Sure there is; every population of a species has its own evolutionary trajectory, independent of the others. Tiktaalik may have consisted of numerous populations, each evolving along different lines. Even if one of those lines really was transitional to amphibians, many others may have remained relatively morphologically stable. Thus, you could easily find a transitional fossil type millions of years after the transition. In fact, finding a representative fossil of the actual transitional population would be pretty remarkable (and hard to prove).
Elizabeth,
Does what Shubin said mean what I said it means? First things first, please- pretty please- with Bailey’s and Disaranno’s on top
Strange how all of the alleged transitionals leading to us have went extinct in just a few million years.
So what is the time limit? Anything or everything? You know what “everything” does to any predictions- and why didn’t he find any trandsitionals in other strata? Why hasn’t anyone found such a transitional in other strata?
Why aren’t they all over the place then?
We still have lungfish, mud puppies, cockroaches alligators, horseshoe crabs. What survives survives.
Well, it’s a while since I read it, Joe, but I do think you’ve got it a bit wrong. The idea of Common Descent is that the Tree of Life is full of twigs and branches, and most of the twigs end well before the present. A “transitional” organism is simply one sitting on a twig from a node between two other nodes. I mean obviously it would be awesome to find a fossil from an actual directly ancestral population, but given that the vast majority of lineages never reached the present, and that fossilisation is rare, that’s pretty improbable.
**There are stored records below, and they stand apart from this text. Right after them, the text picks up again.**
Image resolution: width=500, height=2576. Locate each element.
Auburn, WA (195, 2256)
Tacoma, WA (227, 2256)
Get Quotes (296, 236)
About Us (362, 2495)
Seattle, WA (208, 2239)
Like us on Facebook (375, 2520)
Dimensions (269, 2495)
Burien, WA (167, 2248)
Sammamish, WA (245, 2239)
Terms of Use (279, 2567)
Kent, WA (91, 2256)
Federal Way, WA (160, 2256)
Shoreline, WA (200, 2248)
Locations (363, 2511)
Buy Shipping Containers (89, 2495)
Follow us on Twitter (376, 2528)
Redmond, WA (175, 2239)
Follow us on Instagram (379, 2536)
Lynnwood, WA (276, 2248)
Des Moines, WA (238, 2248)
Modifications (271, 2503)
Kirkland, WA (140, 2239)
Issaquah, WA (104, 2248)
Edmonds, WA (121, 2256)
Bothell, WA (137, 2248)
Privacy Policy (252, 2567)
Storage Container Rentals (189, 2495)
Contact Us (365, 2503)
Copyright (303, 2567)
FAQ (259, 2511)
So I really don’t think there was much wrong with Shubin’s prediction. In fact, it was spectacularly successful! But it those tracks are certainly intriguing, and no doubt the picture of tetrapod evolution is going to look a bit different in a few years time. BTW there is new edition of Jenny Clack’s book Gaining Ground coming out next month.
I think popular science writing often speaks of ancestors when they mean a distant cousin of an ancestor. This causes a lot of unnecessary arguing over things that don’t need to be argued about.
It should seem obvious that if the sum total of fossils covering a 40 million year period consists of a couple of fragments and a few footprints, there’s a lot of history we don’t know.